BEGIN
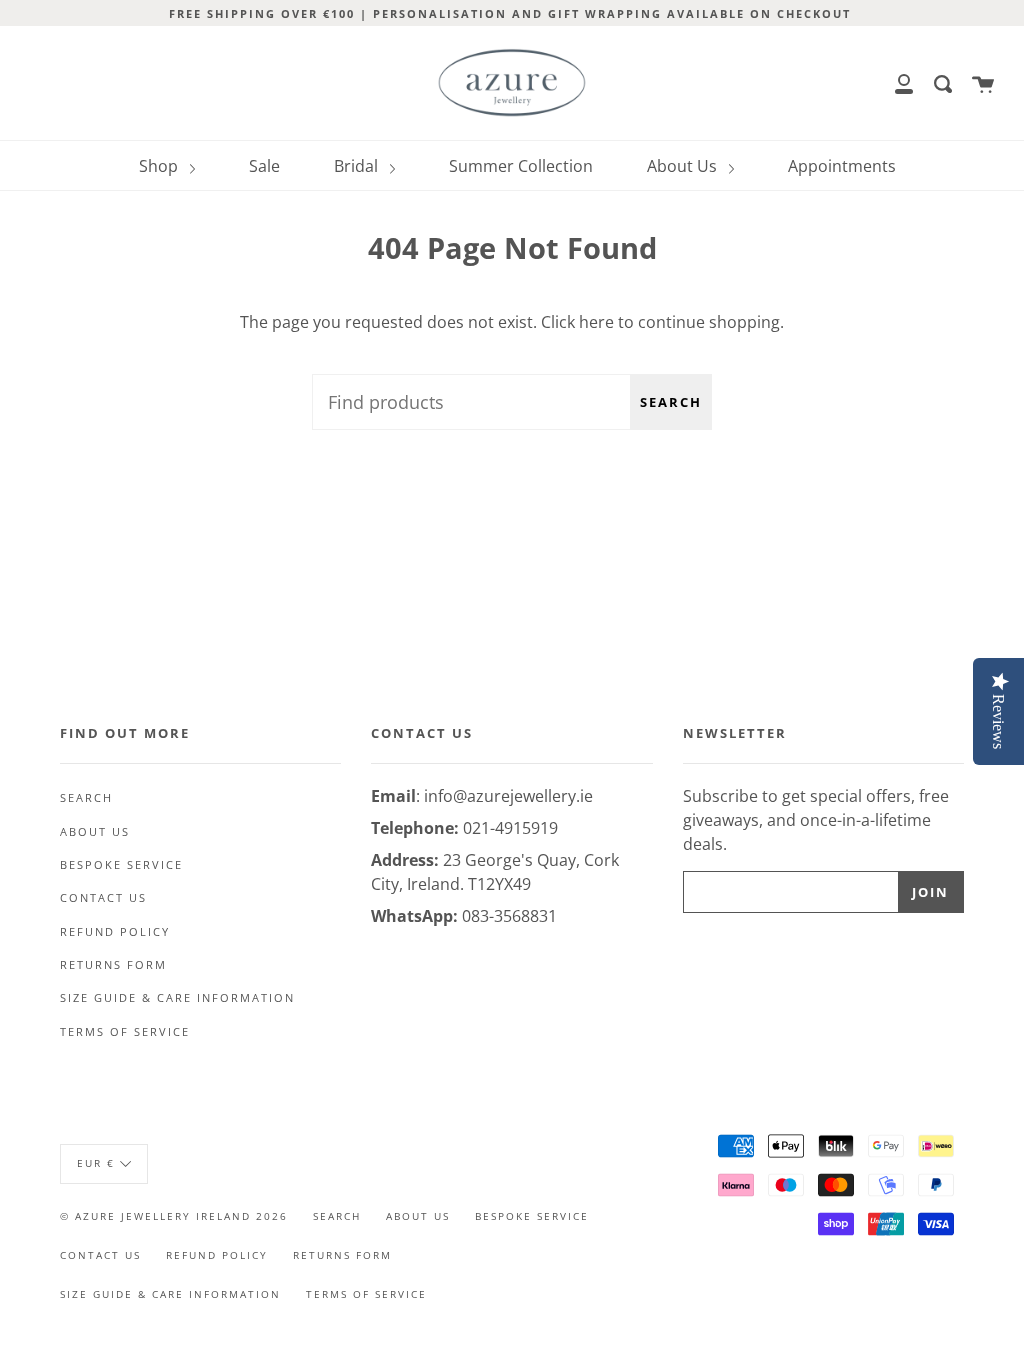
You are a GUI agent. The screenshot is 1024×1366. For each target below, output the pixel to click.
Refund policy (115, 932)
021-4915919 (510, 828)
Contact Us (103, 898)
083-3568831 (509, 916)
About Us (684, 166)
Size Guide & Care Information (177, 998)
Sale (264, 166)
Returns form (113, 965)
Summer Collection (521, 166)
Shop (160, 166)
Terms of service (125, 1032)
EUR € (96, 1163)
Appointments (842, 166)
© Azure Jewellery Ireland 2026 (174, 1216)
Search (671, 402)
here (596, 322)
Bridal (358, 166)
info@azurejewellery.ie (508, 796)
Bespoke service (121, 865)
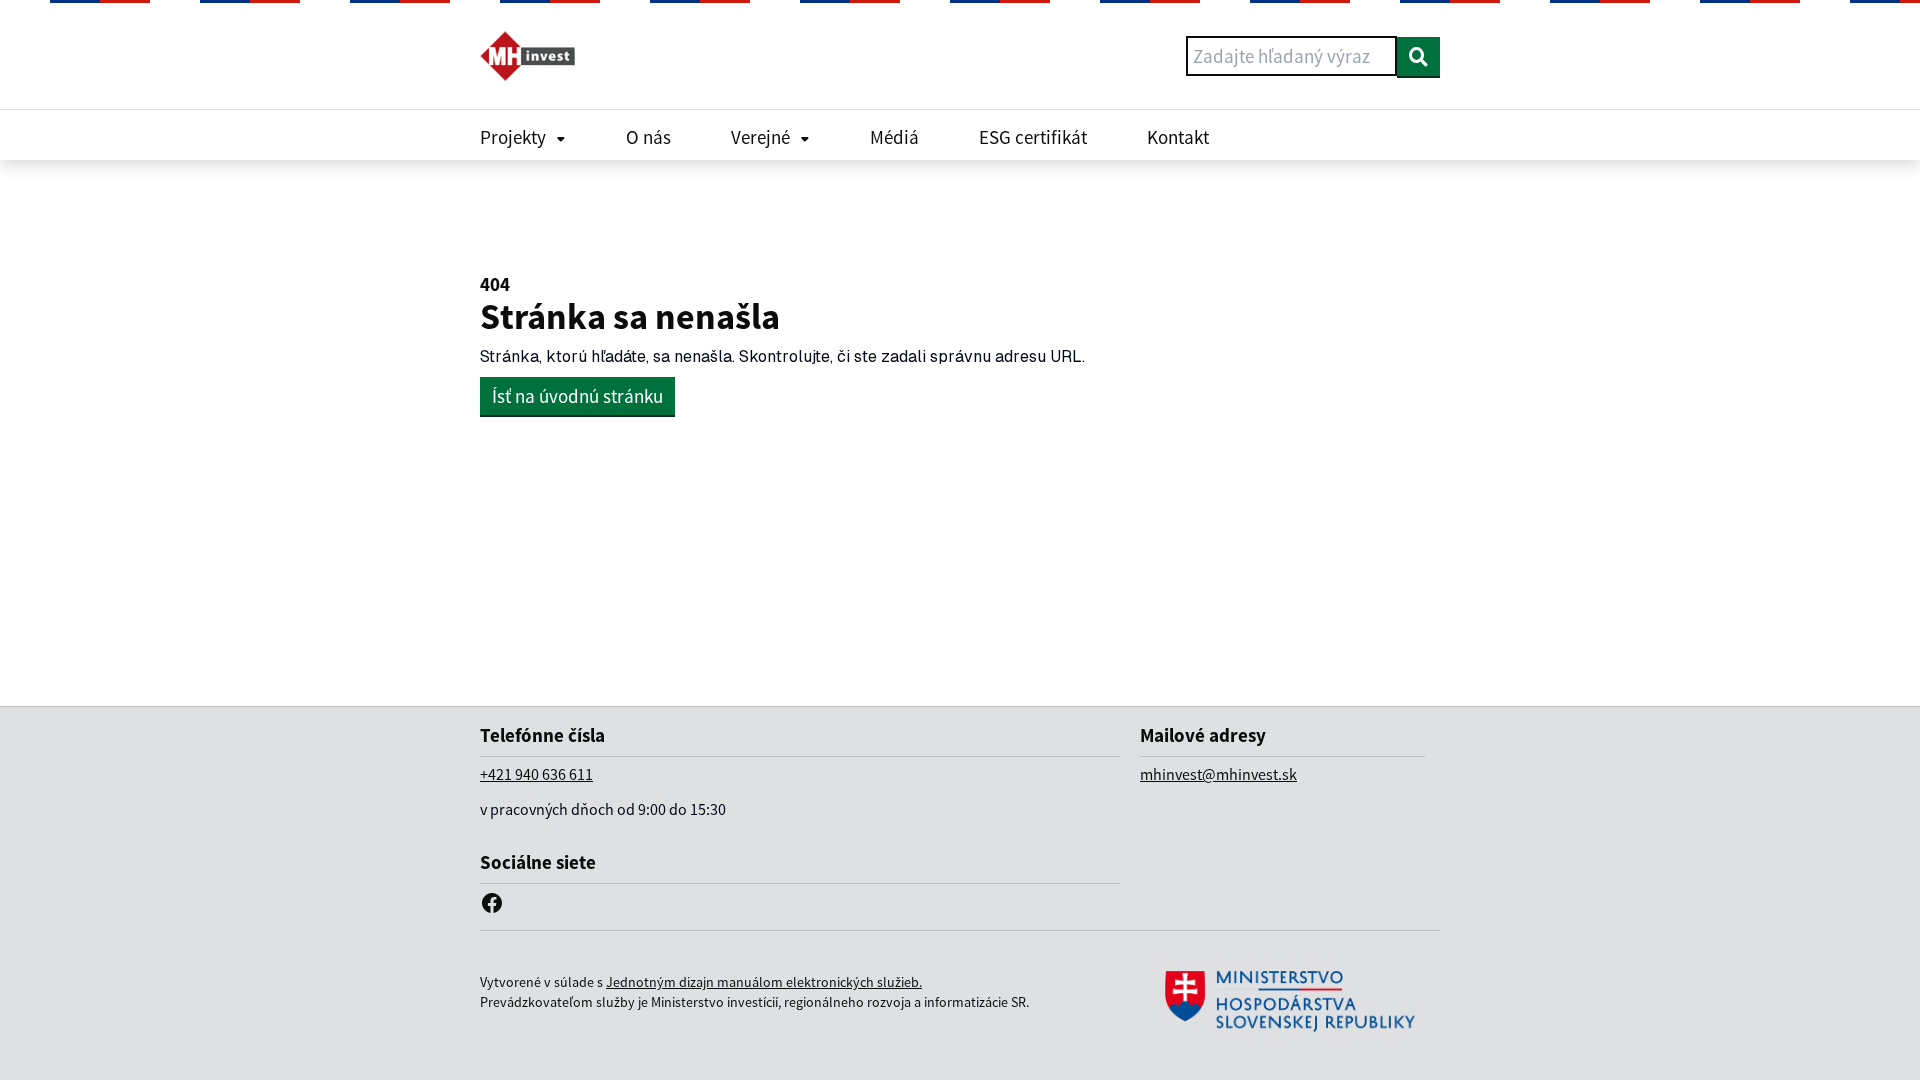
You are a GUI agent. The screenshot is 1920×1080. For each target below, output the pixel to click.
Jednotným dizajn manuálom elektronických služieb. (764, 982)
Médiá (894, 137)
END
BEGIN
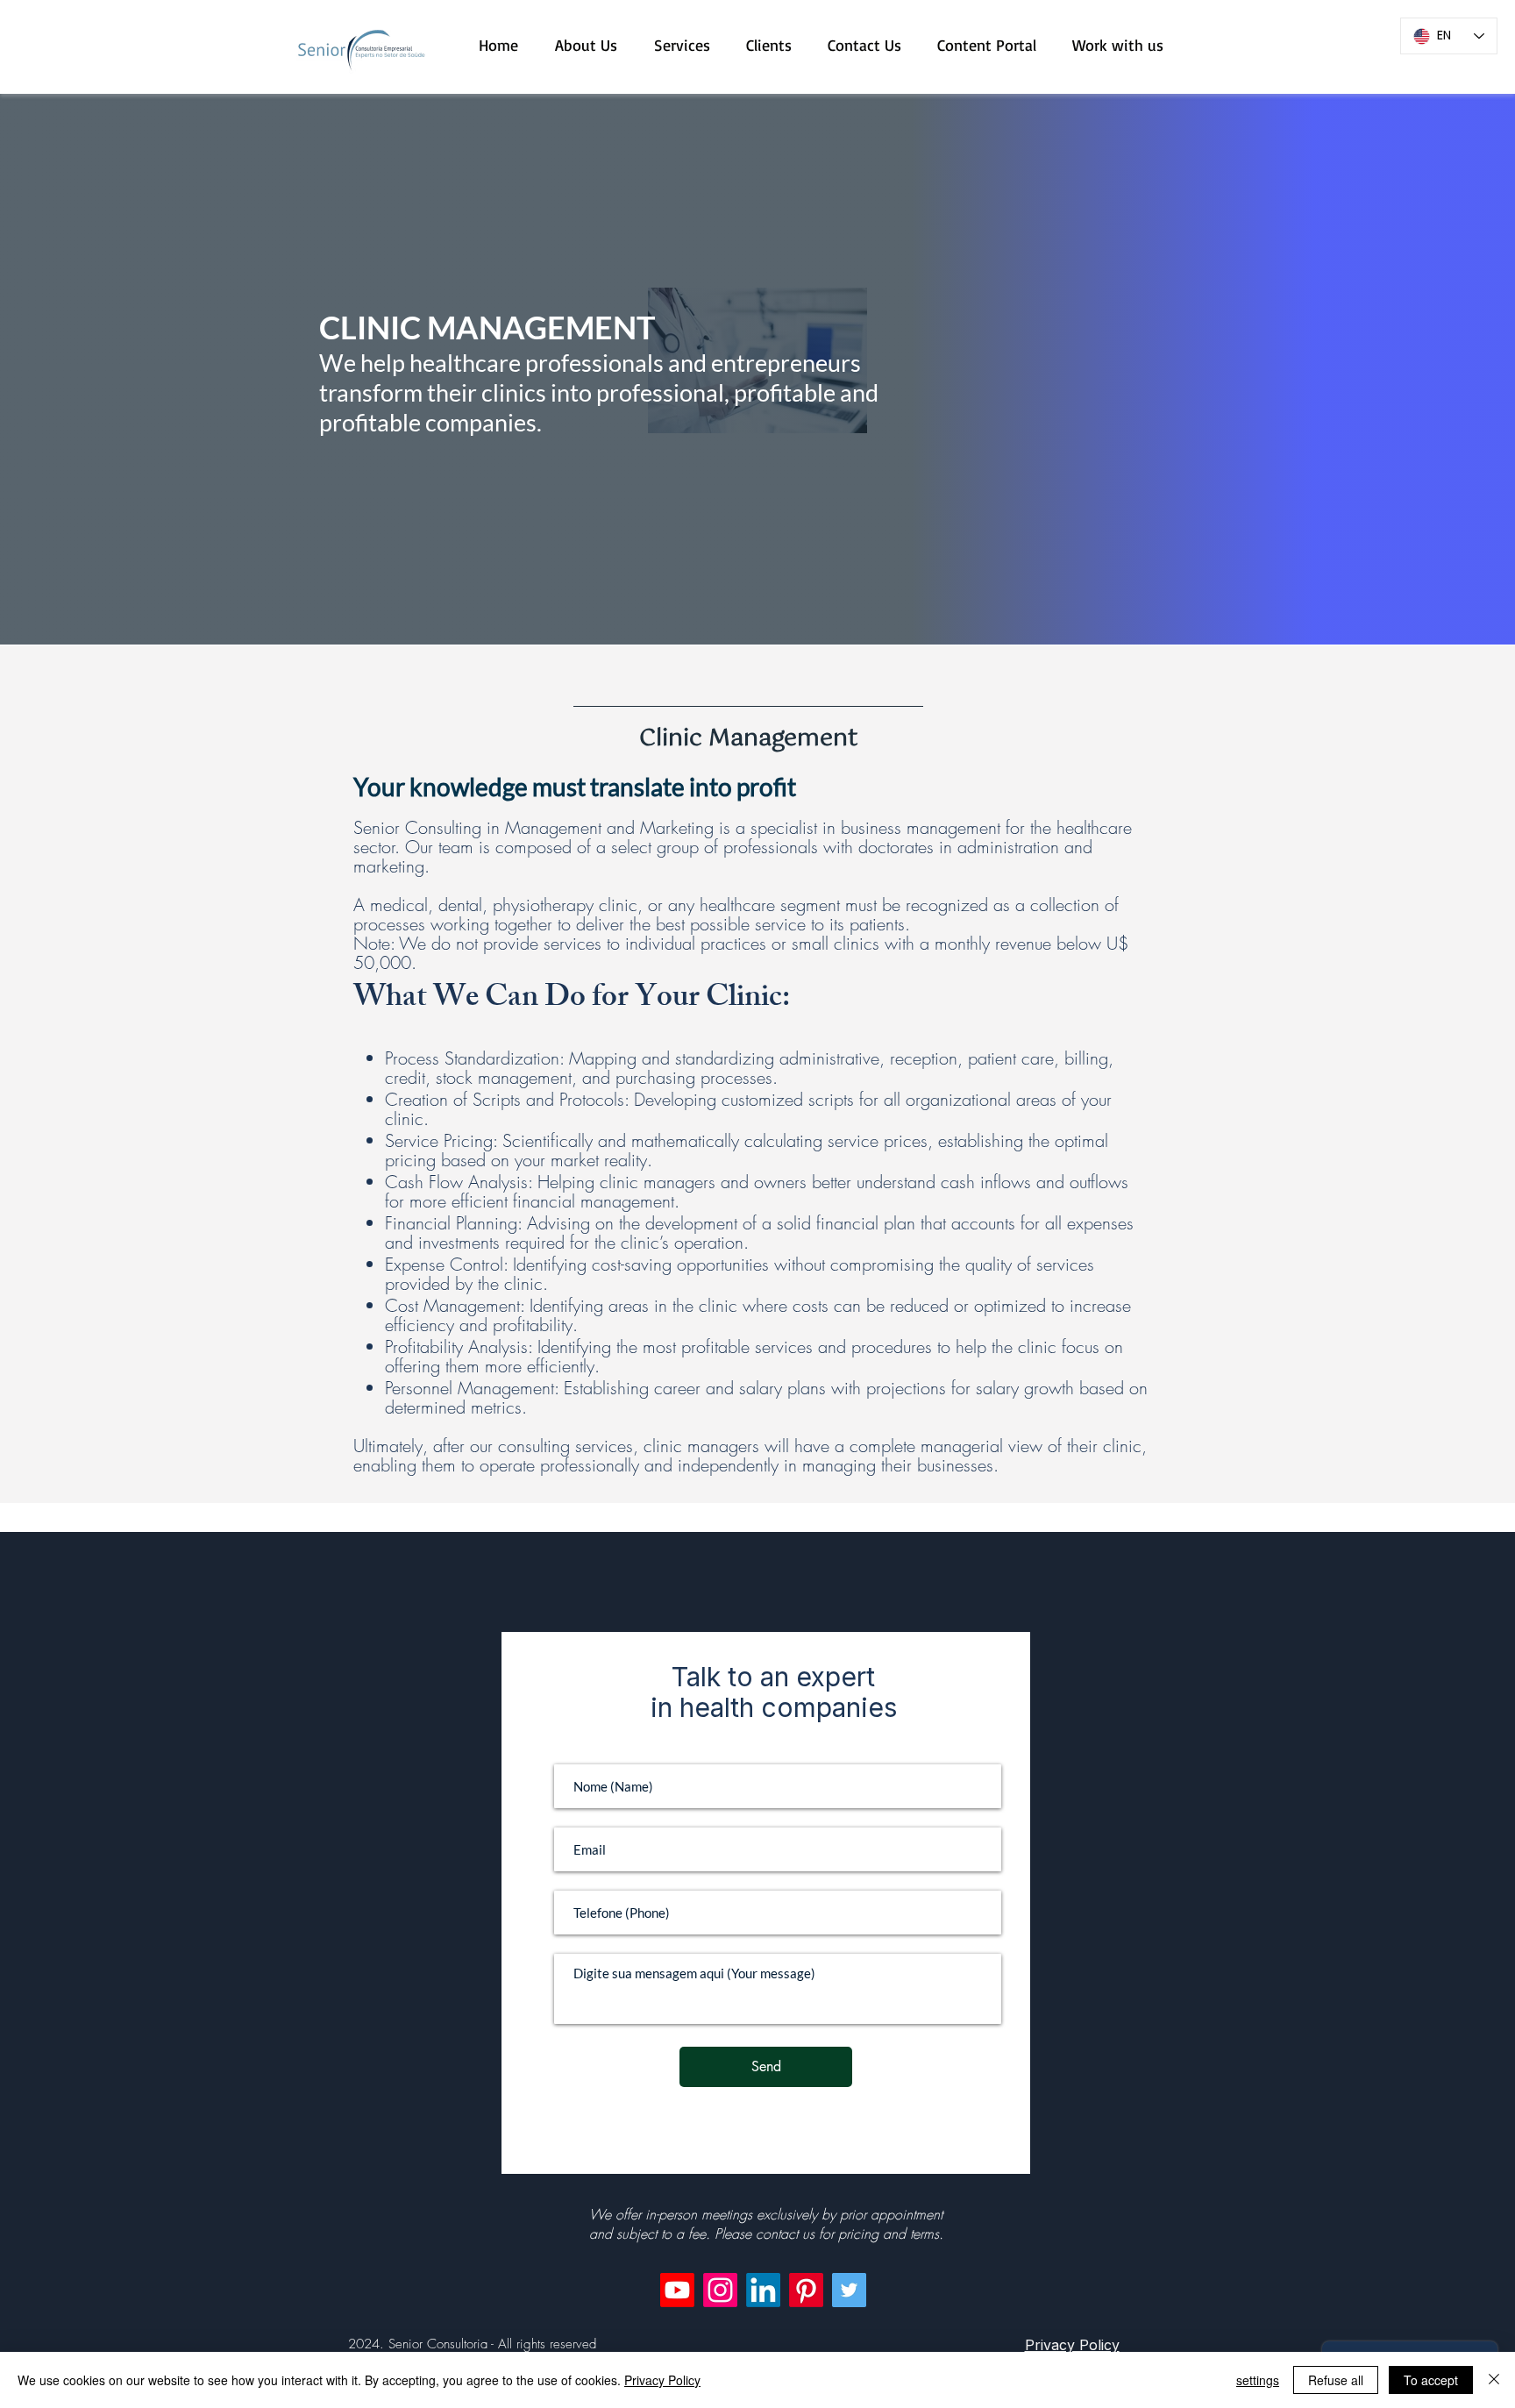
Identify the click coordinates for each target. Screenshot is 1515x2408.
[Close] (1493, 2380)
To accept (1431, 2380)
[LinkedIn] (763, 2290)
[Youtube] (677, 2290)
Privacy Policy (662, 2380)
END
BEGIN
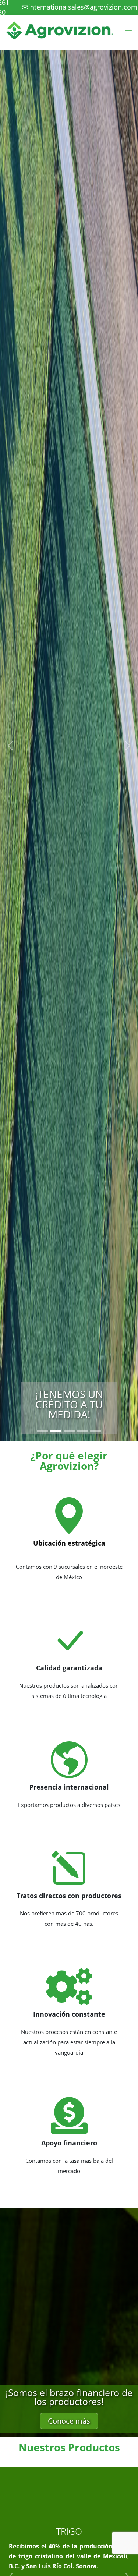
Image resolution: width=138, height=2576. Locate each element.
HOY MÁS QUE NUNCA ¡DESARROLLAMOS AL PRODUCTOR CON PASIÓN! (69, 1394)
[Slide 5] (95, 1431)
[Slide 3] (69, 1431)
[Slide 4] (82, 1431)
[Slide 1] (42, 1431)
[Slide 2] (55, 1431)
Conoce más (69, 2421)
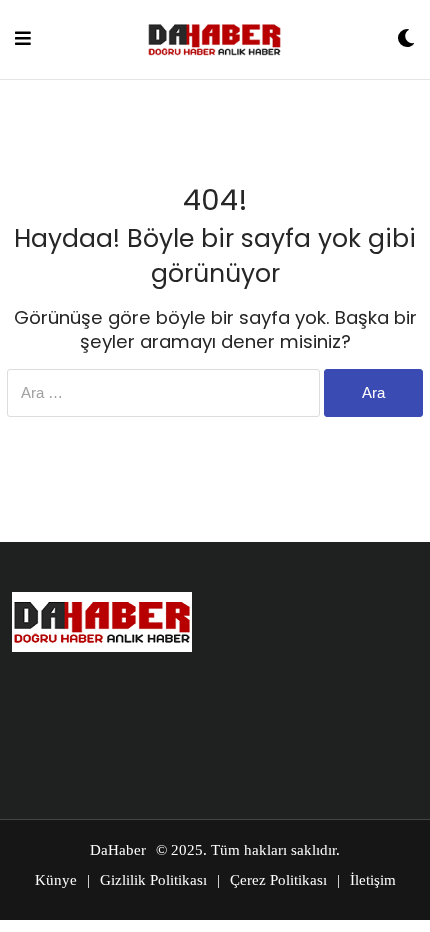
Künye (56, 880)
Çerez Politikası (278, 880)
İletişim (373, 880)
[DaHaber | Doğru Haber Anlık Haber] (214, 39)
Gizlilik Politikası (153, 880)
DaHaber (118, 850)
END
## INSTRUCTIONS TO FOLLOW
Using the entries above, give again exactly the lines from the line holding "About Us (684, 166)" through the line holding "info@azurejewellery.ie (508, 796)". Include both end lines and nothing else.

## SOLUTION
About Us (684, 166)
Size Guide & Care Information (177, 998)
Sale (264, 166)
Returns form (113, 965)
Summer Collection (521, 166)
Shop (160, 166)
Terms of service (125, 1032)
EUR € (96, 1163)
Appointments (842, 166)
© Azure Jewellery Ireland 2026 (174, 1216)
Search (671, 402)
here (596, 322)
Bridal (358, 166)
info@azurejewellery.ie (508, 796)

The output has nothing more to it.